Thursday, May 7, 2015

Commercialization of higher education

A few days ago, I received a phone call from a professor at a B-School where I teach as visiting faculty. He wished to meet with me to discuss what the B-School could do to build talent that is employable. We spoke at length about curriculum design and came to the conclusion that the curriculum in itself appeared to be well suited to building managerial talent. Why then are corporates getting disillusioned with the quality and abilities of people they are able to hire from B Schools in India today?

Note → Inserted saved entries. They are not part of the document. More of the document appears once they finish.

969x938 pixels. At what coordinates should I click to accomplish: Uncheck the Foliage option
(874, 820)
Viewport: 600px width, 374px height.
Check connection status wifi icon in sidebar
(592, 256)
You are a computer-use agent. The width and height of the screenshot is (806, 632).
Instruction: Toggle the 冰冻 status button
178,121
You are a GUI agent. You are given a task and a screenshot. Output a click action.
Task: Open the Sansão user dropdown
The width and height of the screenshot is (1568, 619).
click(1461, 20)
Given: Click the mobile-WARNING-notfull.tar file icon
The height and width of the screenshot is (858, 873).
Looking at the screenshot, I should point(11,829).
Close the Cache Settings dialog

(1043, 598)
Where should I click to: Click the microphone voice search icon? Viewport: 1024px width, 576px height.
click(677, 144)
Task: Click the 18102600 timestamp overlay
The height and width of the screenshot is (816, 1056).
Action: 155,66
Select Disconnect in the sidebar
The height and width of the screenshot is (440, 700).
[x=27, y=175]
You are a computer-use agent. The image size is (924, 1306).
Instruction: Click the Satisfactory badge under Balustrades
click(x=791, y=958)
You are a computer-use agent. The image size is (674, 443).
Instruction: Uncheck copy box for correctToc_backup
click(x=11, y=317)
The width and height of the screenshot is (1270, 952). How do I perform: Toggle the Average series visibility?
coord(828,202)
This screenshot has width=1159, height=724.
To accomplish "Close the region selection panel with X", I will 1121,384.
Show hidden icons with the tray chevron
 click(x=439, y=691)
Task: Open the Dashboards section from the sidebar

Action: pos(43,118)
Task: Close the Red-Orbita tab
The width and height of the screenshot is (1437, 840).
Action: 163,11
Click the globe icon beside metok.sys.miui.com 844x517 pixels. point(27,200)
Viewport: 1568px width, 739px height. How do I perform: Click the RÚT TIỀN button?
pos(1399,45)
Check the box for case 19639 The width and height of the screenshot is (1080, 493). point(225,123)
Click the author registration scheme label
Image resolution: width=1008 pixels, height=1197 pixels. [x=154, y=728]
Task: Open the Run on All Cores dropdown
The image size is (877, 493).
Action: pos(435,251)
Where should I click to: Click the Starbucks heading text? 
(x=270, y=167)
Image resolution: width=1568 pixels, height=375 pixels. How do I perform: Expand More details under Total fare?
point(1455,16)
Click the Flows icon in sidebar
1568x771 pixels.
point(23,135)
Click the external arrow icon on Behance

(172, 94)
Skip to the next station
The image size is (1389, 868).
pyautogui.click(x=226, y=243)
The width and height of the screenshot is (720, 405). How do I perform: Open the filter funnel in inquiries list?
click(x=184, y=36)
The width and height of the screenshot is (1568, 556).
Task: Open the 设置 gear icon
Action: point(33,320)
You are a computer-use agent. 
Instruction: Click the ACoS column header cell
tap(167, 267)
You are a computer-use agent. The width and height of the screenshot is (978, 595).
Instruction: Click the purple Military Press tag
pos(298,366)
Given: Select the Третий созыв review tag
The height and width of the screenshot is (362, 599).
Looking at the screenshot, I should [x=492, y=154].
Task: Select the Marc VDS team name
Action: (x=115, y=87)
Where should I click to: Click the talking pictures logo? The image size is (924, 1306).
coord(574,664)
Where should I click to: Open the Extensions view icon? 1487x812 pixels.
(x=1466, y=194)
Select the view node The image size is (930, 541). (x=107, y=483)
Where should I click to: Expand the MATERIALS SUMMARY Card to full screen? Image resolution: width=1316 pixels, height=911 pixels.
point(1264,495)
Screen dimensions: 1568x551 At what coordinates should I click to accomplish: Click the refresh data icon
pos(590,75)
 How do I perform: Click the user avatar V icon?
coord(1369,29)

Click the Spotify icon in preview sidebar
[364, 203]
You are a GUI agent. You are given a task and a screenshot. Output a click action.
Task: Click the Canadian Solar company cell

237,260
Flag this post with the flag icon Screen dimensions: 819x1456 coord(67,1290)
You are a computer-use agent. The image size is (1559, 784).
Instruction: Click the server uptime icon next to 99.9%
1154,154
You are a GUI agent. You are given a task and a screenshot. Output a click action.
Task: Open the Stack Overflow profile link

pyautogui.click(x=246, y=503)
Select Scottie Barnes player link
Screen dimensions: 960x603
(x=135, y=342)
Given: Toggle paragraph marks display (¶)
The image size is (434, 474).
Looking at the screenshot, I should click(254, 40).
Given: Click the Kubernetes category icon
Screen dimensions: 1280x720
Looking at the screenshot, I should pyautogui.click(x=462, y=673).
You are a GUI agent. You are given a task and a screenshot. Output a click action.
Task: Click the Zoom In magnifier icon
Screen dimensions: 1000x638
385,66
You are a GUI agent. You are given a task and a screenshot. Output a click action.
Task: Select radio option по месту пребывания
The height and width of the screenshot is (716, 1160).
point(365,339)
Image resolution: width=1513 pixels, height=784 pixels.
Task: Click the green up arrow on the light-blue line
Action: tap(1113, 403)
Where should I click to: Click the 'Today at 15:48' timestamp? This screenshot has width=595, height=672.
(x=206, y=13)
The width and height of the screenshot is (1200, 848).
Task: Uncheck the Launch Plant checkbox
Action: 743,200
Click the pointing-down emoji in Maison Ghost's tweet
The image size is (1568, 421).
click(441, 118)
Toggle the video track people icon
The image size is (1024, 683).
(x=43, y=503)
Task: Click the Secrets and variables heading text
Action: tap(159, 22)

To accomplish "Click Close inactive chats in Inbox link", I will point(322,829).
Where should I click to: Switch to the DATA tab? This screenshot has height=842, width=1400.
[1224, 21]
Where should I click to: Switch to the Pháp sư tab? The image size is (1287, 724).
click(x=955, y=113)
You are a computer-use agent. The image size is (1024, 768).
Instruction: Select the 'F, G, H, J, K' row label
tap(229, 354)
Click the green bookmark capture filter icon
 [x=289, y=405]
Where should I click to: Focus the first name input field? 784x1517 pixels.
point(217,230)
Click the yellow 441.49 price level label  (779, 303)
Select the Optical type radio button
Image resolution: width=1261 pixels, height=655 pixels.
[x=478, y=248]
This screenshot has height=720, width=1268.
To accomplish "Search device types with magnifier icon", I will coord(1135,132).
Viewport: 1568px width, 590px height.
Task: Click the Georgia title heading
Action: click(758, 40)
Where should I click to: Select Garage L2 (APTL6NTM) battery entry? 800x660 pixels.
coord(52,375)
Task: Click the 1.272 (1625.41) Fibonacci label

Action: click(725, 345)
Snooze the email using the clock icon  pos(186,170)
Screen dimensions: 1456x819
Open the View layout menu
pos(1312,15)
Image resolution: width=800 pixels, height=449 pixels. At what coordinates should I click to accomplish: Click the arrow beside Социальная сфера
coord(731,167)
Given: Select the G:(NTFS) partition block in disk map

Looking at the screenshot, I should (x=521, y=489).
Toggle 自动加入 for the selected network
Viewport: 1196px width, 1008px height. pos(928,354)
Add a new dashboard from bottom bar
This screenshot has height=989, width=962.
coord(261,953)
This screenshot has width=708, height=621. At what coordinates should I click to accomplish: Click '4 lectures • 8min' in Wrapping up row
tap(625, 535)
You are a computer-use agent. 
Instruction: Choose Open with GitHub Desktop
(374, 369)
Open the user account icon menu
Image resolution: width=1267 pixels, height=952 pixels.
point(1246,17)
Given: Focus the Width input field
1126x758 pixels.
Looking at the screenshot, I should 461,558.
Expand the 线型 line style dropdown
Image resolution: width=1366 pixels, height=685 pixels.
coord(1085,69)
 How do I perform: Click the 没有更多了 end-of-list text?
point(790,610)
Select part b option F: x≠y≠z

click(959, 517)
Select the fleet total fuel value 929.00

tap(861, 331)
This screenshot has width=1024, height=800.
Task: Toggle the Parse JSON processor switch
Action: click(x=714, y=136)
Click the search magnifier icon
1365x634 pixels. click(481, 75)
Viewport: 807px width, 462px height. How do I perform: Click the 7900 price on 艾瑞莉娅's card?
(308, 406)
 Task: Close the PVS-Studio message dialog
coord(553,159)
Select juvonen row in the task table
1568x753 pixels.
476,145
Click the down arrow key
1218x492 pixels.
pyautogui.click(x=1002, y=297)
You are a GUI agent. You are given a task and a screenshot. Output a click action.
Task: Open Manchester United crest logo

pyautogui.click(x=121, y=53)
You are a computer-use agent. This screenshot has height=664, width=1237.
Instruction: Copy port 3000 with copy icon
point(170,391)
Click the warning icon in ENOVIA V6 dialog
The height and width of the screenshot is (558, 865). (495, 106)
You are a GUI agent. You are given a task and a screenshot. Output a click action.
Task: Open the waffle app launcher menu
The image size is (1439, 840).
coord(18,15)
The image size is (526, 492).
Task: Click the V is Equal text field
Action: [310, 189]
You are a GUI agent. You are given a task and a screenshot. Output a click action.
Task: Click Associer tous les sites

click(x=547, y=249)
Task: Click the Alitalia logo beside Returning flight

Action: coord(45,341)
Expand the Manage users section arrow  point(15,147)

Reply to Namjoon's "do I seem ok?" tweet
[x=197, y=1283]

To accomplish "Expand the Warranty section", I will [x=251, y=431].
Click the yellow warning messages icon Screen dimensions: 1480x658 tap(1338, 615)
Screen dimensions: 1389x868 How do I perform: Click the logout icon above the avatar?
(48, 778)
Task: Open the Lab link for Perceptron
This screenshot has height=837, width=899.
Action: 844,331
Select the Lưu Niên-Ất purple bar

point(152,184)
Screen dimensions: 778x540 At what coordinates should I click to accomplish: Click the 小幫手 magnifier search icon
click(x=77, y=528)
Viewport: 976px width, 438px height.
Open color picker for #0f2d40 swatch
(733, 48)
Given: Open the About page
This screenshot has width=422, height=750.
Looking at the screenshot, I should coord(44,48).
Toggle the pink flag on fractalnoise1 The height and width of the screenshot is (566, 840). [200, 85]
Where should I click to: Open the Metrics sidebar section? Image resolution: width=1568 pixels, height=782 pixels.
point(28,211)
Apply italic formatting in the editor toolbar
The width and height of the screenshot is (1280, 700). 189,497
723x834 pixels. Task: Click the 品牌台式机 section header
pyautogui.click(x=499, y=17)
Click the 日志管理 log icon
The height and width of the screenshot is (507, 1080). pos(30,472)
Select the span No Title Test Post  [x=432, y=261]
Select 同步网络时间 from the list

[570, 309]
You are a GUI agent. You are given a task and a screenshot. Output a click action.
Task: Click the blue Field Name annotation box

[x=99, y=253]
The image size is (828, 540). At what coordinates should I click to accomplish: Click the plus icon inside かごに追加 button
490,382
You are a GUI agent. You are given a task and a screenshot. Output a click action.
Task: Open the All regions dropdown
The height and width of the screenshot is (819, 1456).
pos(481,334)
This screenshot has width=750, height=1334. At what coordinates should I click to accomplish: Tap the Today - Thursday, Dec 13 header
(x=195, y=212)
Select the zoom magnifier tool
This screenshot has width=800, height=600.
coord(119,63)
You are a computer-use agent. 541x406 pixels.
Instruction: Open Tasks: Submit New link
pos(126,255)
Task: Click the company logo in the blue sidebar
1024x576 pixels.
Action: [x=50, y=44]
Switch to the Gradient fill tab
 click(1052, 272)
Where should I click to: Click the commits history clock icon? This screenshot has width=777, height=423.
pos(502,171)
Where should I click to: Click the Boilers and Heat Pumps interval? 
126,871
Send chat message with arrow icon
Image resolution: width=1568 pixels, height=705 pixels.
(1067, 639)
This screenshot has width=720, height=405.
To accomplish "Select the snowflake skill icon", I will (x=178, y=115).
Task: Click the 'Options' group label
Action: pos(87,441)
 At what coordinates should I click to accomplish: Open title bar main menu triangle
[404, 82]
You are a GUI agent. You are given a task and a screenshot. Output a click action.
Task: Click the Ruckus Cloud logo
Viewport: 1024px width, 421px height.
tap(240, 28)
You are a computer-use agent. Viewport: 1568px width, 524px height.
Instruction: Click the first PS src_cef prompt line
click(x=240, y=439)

I suspect the answer is multi-faceted. On the one hand, students who get into B Schools somehow switch off once they get in. It is almost as if their goal was to get into B School for the label and not for the education. The B Schools are also to blame for the poor quality of their output. The quality and aptitude of the teachers they employ is often suspect. And apart from the government run institutions, there seems to be a tendency among B Schools to ensure that every student admitted graduates. There is a near zero failure rate. This is perhaps caused by commercial nature of the non-government schools. Everybody passes so that the institute can collect admission fees from the next batch on entrants.

I have been at the receiving end of this warped logic, when after a number of students failed to pass a tough examination for my course, the institute requested me to set another paper for the backlog examination. As per the institute's own published rules, the questions for the backlog paper had to be more difficult than the original, ostensibly to adjust for the extra time that the backlog students had to prepare for the exam and for the practice they had gotten at their first attempt. Predictably, most of the students who had failed the first time, failed again. At this point, the institute director assigned them some field work in lieu of another exam and everybody passed. Needless to say, most of these students were not among those who the best got job offers.

It is almost as if the education business in this country is answerable to Wall Street or Dalal Street. Rather than do what is right by the customer, their recruiters and their students, they do what would look good this quarter.